Copy each line of the records below that mentions the word "computer".

──────── Entries supplied

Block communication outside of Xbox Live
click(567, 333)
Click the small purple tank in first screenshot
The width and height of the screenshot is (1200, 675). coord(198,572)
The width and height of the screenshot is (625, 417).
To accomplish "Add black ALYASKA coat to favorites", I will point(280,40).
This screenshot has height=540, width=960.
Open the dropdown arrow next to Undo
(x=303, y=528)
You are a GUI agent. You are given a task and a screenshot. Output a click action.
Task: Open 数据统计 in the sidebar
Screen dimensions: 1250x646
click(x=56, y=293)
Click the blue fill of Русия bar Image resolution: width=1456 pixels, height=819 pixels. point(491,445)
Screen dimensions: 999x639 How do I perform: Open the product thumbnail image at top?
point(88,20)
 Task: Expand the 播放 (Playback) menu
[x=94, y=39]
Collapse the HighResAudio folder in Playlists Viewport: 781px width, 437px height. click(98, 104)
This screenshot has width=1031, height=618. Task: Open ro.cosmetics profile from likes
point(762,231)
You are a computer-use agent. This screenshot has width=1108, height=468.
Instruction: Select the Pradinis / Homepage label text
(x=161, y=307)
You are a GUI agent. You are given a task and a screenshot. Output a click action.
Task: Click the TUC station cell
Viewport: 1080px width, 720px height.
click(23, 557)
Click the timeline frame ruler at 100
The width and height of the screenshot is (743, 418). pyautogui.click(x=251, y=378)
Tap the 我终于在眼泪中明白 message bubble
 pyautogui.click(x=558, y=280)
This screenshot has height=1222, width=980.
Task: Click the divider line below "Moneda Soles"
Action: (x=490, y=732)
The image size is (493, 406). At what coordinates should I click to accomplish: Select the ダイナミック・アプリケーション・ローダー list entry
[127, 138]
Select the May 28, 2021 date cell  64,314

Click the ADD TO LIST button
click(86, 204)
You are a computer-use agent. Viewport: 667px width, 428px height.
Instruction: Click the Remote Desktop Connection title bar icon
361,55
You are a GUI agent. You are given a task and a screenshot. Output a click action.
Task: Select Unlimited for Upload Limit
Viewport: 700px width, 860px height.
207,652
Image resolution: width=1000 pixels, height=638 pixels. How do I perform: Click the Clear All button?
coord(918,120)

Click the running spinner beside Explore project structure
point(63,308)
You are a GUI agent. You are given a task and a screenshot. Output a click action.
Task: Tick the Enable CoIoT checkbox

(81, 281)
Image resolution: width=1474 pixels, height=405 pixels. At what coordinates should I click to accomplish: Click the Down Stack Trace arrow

────────────────

Exercise result:
You are a computer-use agent. This screenshot has width=1108, height=468.
You are a computer-use agent. Viewport: 667px width, 428px height.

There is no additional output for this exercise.